## Data:

•••

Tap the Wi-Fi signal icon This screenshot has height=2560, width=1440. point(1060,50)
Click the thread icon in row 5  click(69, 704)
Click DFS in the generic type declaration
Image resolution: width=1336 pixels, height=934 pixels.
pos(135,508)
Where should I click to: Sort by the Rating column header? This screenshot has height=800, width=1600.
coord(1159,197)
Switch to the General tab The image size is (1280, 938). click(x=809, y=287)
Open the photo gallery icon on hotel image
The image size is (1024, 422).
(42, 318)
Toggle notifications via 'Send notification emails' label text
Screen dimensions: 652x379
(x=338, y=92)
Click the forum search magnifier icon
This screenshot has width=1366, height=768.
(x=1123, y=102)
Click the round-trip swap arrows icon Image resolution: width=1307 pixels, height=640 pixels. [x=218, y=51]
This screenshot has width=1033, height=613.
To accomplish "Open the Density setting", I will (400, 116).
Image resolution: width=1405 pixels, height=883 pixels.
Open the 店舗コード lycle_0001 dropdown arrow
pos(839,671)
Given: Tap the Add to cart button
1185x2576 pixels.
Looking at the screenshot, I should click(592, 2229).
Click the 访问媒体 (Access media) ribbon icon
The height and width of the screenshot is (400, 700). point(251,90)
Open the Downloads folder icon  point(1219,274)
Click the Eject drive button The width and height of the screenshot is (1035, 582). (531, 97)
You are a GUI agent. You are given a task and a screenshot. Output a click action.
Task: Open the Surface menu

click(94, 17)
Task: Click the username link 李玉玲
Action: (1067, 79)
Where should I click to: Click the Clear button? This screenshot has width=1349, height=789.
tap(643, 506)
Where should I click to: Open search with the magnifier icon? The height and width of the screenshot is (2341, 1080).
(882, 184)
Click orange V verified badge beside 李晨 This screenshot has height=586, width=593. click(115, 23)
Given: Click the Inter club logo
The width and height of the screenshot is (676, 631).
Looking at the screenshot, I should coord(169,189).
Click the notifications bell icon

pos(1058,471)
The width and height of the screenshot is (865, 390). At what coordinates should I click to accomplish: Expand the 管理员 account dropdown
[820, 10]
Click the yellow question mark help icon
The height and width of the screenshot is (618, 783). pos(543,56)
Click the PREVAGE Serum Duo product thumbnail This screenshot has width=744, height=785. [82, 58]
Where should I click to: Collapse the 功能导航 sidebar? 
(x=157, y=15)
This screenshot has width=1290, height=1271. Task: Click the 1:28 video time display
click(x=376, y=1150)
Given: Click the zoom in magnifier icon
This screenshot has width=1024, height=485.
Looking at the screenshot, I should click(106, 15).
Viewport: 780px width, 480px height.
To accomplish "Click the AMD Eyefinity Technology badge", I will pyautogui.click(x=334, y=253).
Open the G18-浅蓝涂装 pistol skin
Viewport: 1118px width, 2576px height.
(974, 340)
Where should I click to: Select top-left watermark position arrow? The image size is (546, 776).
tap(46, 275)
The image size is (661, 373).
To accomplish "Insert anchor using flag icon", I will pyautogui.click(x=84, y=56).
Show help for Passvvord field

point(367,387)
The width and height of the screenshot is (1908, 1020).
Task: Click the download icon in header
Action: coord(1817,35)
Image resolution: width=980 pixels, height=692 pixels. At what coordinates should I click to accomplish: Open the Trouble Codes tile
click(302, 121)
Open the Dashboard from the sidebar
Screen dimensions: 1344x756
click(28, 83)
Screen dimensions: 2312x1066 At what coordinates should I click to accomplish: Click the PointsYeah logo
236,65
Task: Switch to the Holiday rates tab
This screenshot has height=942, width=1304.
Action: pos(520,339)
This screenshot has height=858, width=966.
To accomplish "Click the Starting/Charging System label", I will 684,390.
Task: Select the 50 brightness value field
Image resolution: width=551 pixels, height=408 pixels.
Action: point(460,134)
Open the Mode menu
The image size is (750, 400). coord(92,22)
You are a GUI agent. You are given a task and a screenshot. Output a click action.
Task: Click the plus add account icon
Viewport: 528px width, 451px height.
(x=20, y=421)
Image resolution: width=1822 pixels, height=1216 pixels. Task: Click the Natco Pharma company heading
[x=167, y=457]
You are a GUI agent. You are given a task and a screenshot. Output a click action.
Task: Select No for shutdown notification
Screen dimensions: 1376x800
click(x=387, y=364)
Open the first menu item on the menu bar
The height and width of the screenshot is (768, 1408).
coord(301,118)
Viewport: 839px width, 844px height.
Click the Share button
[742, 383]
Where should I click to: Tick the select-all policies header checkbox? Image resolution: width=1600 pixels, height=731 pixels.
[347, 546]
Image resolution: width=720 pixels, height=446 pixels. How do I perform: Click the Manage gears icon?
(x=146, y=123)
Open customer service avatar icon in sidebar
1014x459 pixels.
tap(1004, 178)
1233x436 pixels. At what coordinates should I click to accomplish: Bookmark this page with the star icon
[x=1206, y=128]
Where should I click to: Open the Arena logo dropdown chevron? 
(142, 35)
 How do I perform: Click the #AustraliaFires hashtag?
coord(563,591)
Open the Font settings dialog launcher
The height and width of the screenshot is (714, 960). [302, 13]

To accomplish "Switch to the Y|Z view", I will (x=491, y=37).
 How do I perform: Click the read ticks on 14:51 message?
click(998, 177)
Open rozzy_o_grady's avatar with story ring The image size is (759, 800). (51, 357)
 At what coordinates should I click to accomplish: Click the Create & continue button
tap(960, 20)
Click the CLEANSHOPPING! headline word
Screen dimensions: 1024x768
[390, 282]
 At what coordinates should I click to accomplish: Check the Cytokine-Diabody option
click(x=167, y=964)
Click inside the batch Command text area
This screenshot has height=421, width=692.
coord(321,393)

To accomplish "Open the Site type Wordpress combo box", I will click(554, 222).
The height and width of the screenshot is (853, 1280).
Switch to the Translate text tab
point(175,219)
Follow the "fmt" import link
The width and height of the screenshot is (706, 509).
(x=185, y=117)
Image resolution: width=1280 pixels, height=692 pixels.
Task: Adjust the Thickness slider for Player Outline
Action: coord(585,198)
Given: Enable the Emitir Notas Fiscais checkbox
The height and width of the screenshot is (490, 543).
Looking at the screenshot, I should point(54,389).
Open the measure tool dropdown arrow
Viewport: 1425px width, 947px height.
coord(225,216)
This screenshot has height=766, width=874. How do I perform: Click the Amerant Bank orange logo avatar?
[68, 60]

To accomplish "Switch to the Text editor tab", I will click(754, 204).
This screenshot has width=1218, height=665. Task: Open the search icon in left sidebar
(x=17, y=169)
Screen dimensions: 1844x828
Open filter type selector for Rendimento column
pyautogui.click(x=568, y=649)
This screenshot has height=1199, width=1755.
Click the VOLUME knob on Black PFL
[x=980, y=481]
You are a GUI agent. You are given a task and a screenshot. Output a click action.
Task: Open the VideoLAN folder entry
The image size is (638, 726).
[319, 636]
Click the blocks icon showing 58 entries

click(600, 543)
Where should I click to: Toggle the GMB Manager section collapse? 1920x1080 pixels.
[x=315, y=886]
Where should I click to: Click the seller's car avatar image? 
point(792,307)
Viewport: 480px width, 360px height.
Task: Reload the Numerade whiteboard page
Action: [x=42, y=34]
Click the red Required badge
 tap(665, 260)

•••

## Exercise objective:
Copy out every line from the records that has the word "folder".

## Solution to this task:
Open the Downloads folder icon  point(1219,274)
Task: Open the VideoLAN folder entry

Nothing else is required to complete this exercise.